All of that activity produced big appetites and tired bodies. The food was very good. Sleeping conditions were something else. We had military bunks, metal frames holding cotton mattresses on which we spread our sleeping bags. Each pair of bunks had a small electric heater for drying our always-wet gear. The heaters were six inches square. Mike and I carefully constructed four-glove pyramids in front of the heaters each evening. By morning several fingers would be dry. Some – most – of the men who shared our bay snored. One of them was a virtuoso. He had volume. He had tone. He had an expansive array of snorts. Mike said listening to him snore was like watching someone play the violin with their feet.
The walls of the Attu bunkroom where we slept were covered with birder graffiti. Previous Attu visitors had written their names and life-list totals on the walls before they left. After all, most (all) of these birders had taken the trip to build those lists, North American lists mostly, some for birds seen in Alaska. No harm in bragging a bit.

**Material shown**
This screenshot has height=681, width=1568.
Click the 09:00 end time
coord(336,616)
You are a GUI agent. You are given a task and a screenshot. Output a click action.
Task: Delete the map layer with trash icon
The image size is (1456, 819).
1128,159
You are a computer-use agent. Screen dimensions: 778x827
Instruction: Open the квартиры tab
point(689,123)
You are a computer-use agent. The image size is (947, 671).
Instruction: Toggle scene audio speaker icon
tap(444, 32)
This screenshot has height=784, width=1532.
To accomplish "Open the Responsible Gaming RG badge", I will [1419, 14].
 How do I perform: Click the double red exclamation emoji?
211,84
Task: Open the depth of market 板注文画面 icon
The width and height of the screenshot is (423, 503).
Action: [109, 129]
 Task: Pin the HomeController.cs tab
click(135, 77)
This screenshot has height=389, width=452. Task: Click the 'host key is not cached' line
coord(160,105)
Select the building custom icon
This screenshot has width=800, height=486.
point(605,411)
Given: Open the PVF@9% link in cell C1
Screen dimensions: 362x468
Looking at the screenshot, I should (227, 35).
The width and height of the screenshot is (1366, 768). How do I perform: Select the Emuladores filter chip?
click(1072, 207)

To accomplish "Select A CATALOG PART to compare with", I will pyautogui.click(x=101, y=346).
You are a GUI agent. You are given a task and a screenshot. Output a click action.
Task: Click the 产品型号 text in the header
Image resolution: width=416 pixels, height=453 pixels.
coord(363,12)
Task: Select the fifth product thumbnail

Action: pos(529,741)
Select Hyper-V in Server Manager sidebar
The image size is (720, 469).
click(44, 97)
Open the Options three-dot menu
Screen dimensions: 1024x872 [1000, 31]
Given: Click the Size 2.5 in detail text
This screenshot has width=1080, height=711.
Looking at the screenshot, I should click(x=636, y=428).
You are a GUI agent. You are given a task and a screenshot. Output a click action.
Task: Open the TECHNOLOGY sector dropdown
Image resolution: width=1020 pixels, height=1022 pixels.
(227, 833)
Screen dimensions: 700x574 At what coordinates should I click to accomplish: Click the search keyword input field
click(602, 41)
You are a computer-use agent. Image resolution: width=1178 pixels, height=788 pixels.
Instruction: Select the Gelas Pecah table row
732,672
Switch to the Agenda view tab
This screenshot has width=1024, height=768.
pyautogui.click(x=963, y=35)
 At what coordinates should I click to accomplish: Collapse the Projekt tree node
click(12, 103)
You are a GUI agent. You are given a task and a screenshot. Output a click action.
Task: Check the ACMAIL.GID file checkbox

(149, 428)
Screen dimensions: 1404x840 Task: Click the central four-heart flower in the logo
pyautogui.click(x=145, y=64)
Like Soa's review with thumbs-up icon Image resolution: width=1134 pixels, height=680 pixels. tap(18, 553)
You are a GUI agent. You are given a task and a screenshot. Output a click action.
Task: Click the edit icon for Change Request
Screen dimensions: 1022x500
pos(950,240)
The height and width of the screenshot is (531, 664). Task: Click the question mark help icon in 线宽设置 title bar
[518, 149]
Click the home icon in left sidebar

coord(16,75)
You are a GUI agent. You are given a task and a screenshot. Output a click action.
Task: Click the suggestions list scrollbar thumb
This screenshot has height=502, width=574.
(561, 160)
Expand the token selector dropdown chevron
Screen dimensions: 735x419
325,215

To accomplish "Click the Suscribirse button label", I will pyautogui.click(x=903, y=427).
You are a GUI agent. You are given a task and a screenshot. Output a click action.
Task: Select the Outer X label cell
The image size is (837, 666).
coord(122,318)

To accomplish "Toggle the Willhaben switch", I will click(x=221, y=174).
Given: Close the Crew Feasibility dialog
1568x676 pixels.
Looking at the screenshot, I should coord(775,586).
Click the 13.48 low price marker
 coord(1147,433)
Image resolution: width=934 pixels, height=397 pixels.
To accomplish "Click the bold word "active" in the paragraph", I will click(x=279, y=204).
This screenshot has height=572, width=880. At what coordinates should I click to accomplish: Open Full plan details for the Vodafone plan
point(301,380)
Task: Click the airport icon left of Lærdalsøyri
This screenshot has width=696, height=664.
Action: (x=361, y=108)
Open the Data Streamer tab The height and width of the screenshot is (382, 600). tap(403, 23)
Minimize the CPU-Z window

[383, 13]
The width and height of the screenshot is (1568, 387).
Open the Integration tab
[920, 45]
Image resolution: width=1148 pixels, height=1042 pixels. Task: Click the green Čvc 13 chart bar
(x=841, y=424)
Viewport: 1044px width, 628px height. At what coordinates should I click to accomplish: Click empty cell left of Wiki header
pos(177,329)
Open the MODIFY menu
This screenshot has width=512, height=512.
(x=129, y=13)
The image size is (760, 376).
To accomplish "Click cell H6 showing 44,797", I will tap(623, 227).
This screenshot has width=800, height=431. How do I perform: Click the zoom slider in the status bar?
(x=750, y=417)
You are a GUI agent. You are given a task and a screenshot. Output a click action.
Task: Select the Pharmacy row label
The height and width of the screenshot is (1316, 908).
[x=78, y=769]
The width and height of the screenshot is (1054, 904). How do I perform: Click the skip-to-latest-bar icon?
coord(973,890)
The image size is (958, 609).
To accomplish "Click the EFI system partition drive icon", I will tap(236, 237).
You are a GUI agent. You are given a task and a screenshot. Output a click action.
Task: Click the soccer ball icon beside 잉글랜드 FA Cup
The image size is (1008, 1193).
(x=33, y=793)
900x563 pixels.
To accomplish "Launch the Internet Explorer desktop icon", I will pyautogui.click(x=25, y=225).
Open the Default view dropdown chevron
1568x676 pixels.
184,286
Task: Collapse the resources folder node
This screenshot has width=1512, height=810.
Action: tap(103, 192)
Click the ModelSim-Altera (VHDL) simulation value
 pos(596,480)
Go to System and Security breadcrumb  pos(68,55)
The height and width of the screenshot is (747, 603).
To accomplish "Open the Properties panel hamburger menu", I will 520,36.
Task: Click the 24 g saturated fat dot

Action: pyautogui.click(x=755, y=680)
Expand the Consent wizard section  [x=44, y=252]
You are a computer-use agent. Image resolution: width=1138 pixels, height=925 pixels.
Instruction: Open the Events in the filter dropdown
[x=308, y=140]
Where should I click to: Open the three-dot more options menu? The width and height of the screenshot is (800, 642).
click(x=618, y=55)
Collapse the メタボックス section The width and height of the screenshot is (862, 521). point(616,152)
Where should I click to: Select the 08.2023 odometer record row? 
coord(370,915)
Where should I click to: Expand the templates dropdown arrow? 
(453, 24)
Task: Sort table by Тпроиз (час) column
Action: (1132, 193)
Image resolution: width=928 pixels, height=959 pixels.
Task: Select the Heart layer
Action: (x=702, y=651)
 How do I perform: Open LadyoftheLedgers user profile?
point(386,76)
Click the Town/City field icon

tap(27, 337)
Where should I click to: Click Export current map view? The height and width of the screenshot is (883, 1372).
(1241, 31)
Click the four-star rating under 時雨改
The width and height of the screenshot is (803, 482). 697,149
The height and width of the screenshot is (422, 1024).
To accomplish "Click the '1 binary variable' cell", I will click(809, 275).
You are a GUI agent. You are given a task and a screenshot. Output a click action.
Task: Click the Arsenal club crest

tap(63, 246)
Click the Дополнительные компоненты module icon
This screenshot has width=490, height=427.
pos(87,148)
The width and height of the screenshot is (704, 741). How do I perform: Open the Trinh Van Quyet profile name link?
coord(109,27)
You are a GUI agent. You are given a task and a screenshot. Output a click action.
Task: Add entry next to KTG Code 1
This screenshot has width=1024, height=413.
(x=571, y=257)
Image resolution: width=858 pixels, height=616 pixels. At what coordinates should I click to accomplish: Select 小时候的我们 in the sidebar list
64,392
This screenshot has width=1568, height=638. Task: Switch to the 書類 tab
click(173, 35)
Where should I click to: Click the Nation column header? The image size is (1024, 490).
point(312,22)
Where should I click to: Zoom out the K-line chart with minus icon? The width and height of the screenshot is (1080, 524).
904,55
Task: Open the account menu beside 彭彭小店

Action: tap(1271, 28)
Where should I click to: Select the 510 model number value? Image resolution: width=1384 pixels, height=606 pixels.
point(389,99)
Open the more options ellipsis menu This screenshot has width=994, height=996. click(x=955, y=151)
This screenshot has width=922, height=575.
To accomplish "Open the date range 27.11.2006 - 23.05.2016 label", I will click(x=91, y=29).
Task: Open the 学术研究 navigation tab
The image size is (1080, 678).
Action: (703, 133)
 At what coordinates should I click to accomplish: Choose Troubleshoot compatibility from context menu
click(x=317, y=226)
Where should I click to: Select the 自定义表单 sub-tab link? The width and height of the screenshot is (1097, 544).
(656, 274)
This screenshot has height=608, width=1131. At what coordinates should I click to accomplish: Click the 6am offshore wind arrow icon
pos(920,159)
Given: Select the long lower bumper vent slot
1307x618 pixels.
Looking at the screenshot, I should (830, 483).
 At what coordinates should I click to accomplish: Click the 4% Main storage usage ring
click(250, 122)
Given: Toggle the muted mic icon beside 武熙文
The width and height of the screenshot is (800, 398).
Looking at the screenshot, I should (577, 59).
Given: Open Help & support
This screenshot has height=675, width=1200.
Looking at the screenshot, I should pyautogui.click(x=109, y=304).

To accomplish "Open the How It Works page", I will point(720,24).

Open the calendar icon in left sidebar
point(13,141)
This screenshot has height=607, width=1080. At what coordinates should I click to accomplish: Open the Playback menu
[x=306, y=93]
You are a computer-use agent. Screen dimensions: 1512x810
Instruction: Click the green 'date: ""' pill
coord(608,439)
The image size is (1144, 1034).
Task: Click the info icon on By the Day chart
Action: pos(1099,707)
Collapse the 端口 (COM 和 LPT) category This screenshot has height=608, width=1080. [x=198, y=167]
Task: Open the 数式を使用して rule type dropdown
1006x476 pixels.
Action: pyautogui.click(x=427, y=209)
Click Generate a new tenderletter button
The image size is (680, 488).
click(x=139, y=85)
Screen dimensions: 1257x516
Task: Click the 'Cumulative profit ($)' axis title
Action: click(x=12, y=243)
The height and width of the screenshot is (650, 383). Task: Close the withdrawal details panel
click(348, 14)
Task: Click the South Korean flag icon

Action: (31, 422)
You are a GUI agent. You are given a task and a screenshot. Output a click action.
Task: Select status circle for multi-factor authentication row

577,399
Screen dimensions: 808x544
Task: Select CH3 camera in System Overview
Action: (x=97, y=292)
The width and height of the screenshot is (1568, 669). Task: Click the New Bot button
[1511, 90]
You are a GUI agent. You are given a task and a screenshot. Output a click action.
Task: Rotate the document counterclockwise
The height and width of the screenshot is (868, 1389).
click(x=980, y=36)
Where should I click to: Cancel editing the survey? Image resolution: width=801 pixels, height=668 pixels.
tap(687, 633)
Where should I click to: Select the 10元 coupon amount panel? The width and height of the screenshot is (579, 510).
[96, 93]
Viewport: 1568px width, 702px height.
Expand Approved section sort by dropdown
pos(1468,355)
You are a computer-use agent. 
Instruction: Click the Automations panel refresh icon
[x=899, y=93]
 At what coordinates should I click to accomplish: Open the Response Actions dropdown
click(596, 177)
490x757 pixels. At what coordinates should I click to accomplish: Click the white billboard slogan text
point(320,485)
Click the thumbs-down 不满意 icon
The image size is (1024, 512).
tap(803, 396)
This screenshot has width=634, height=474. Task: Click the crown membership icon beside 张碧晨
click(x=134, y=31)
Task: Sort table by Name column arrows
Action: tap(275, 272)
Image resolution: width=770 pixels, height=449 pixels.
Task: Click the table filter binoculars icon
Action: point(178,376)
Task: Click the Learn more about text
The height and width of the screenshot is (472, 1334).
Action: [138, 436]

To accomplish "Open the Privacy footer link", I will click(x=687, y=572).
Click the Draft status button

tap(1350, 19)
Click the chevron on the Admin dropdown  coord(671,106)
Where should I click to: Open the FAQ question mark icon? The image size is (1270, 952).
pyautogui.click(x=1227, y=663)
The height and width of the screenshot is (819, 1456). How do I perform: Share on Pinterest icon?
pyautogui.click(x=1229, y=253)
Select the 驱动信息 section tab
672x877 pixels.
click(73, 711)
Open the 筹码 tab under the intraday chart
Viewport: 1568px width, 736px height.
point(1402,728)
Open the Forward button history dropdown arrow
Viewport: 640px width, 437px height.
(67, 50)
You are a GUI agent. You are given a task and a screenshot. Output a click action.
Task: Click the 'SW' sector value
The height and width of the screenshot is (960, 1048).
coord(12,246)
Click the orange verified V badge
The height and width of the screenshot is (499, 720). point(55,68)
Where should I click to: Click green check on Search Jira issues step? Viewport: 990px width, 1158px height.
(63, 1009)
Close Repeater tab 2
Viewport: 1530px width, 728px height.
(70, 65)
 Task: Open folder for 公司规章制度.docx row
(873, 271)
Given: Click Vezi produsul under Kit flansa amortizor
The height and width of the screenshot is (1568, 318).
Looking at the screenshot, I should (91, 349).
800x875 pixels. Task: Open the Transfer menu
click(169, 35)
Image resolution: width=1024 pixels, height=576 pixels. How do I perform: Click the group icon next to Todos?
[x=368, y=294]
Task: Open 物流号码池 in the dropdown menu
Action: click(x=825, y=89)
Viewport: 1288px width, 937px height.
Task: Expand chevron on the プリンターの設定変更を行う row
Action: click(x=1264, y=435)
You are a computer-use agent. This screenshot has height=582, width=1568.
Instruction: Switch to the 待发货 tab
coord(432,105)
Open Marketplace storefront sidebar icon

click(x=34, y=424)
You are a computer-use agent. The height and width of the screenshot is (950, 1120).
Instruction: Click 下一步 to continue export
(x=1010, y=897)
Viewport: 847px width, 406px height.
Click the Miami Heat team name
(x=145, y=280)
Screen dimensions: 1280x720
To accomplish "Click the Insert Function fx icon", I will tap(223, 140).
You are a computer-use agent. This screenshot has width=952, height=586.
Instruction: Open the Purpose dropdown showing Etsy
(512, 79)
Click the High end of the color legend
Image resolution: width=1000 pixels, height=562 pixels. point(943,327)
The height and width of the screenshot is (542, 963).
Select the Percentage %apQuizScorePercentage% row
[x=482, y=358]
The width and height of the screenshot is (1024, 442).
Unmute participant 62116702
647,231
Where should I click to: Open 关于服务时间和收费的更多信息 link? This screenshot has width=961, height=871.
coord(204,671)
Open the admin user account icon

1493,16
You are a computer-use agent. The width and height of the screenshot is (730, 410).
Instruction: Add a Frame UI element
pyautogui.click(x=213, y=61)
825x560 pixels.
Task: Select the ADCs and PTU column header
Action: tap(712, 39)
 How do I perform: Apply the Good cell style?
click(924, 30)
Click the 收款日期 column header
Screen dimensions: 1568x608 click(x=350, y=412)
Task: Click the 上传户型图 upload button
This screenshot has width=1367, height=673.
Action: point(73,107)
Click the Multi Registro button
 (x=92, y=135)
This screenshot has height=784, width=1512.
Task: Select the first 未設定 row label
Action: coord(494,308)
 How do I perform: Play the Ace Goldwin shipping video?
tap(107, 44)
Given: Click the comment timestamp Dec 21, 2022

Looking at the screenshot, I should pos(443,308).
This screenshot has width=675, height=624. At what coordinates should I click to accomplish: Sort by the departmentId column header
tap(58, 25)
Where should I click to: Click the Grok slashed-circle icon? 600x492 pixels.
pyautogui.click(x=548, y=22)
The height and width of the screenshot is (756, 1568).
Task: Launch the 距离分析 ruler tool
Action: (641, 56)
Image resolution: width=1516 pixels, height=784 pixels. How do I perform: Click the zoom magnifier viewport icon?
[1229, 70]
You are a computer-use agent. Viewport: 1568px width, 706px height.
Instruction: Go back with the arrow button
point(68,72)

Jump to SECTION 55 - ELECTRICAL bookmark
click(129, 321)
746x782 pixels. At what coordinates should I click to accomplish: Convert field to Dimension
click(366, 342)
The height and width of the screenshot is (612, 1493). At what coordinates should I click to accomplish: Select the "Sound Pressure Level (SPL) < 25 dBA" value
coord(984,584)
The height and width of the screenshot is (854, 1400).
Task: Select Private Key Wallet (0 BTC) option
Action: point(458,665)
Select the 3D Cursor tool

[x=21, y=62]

**Action item**
Quote the account of the Attu bunkroom word for word, beginning at "All of that" and stopping after "with their feet.".

**Exercise output**
All of that activity produced big appetites and tired bodies. The food was very good. Sleeping conditions were something else. We had military bunks, metal frames holding cotton mattresses on which we spread our sleeping bags. Each pair of bunks had a small electric heater for drying our always-wet gear. The heaters were six inches square. Mike and I carefully constructed four-glove pyramids in front of the heaters each evening. By morning several fingers would be dry. Some – most – of the men who shared our bay snored. One of them was a virtuoso. He had volume. He had tone. He had an expansive array of snorts. Mike said listening to him snore was like watching someone play the violin with their feet.